Le bâtiment est-il « futur ou climate-proof » ? C’est l’une des questions qui a émergé au cours de la décennie précédente, lors de l’élaboration de référentiels de bâtiments durables et d’autres initiatives sur l’impact du changement climatique pour le secteur immobilier. La réponse n’est pas aisée, non seulement parce que les bâtiments, aux usages et performances différenciés, sont érigés sur un territoire dans un environnement spécifique, mais aussi parce que l’ampleur du changement climatique reste soumise à des scénarii d’évolution différents. La variation entre 1,5° et 2° de réchauffement, telle qu’analysée et présentée dans le Rapport du GIEC en octobre 2018, s’accompagne d’impacts significativement différents, alors que la soutenabilité de ces objectifs est elle-même interrogée. 

Dans le cadre de l’expérimentation E+C-, l’attention a été particulièrement apportée à l’atteinte de niveaux de performances énergétique et carbone, à une construction plus compatible avec les objectifs déclarés dans la politique pluri-annuelle de l’énergie (PPE) et la stratégie nationale bas carbone (SNBC), et autant que possible au confort d’été. Les autres approches qui concourent à ces objectifs ont été développées parallèlement, notamment en relation avec plan national d’adaptation au changement climatique (PNACC 2) qu’il s’agisse de la prise en compte des sols, du végétal, de l’eau dans l’aménagement de la parcelle et la construction de l’ouvrage (cf article sur l’aménagement et l’empreinte environnementale dans ce dossier) ou encore de la vulnérabilité et d’adaptation au changement climatique des constructions.
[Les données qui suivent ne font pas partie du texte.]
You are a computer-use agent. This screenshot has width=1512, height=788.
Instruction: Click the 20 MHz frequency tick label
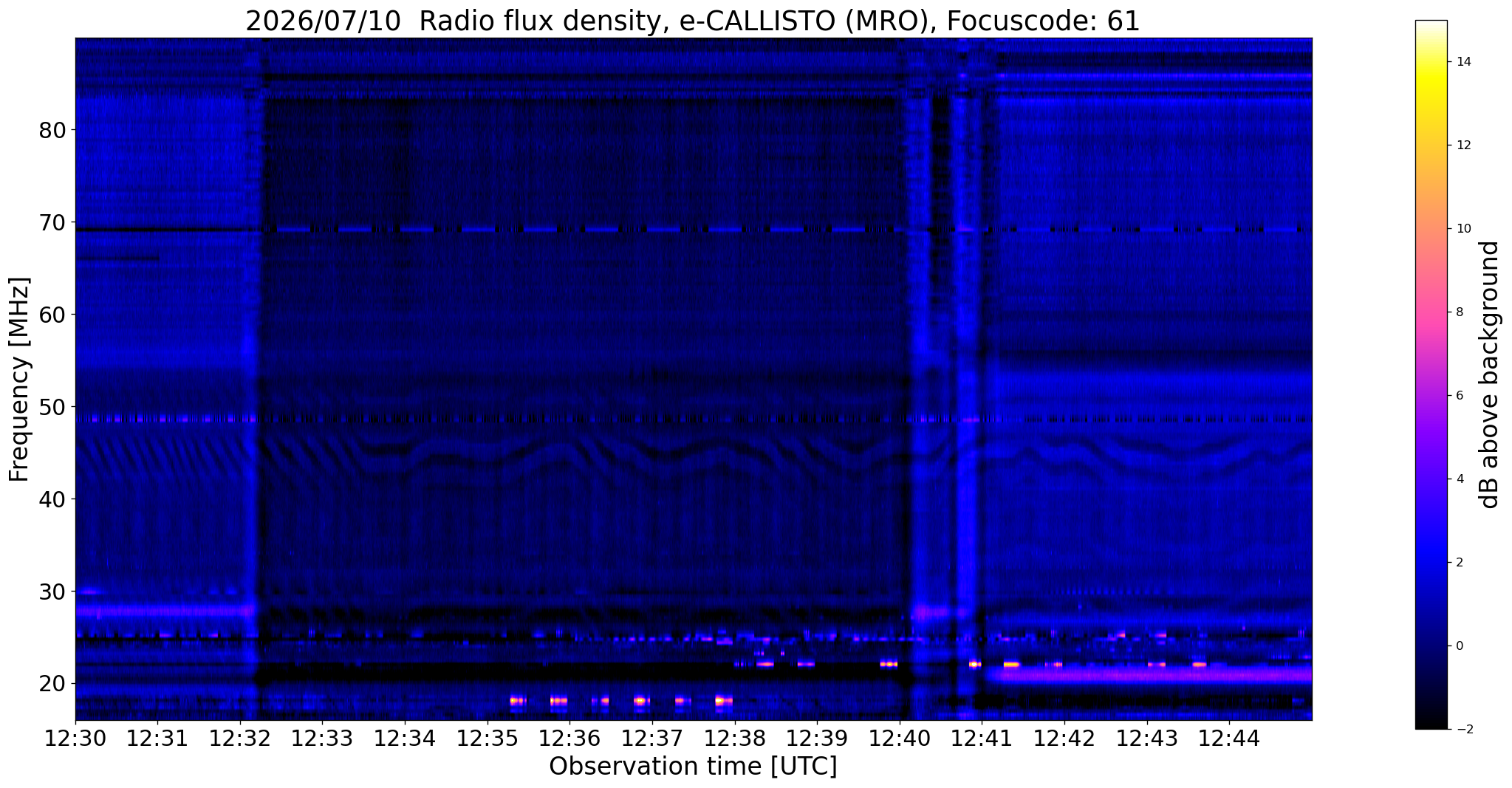pyautogui.click(x=52, y=683)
C’est ce dernier aspect qu’aborde cet article. Dès lors, comment caractériser l’adaptation au changement climatique pour un bâtiment ? Comment intégrer cette préoccupation dans les projets de construction ? Quelles sont les perspectives d’une double prise en compte des enjeux carbone et d’adaptation ?

Adaptation au changement climatique, de quoi parle-t-on ?

Si la définition des émissions de gaz à effet de serre tend à être connue aujourd’hui, celle de l’adaptation au changement climatique et des termes connexes d’exposition et de vulnérabilité aux aléas, sans doute moins rencontrés, méritent d’être explicités.

L’adaptation au changement climatique, selon le GIEC, est « une démarche d’ajustement au climat actuel ou attendu, ainsi qu’à ses conséquences ».

GIEC, 2014, Rapport II pour les décideurs, Impacts, Adaptation et vulnérabilité (p.4)

Les conséquences, impacts potentiels et donc risques de changement climatique découlent de la vulnérabilité et de l’exposition aux aléas. Par vulnérabilité, on entend la « propension ou prédisposition à subir des dommages ». L’exposition est quant à elle définie par « la présence de personnes, de moyens de subsistance, d’espèces ou d’écosystèmes, de fonctions, ressources ou services environnementaux, d’éléments d’infrastructure ou de biens économiques, sociaux ou culturels dans un lieu ou dans un contexte susceptibles de subir des dommages ». Les aléas concernent « l’apparition potentielle d’évènements physiques naturels ou  induits par l’homme, ou une tendance qui peut causer des pertes humaines, des blessures ou d’autres impacts sur la santé, tout comme des dégâts et pertes immobilières et d’infrastructures, … ».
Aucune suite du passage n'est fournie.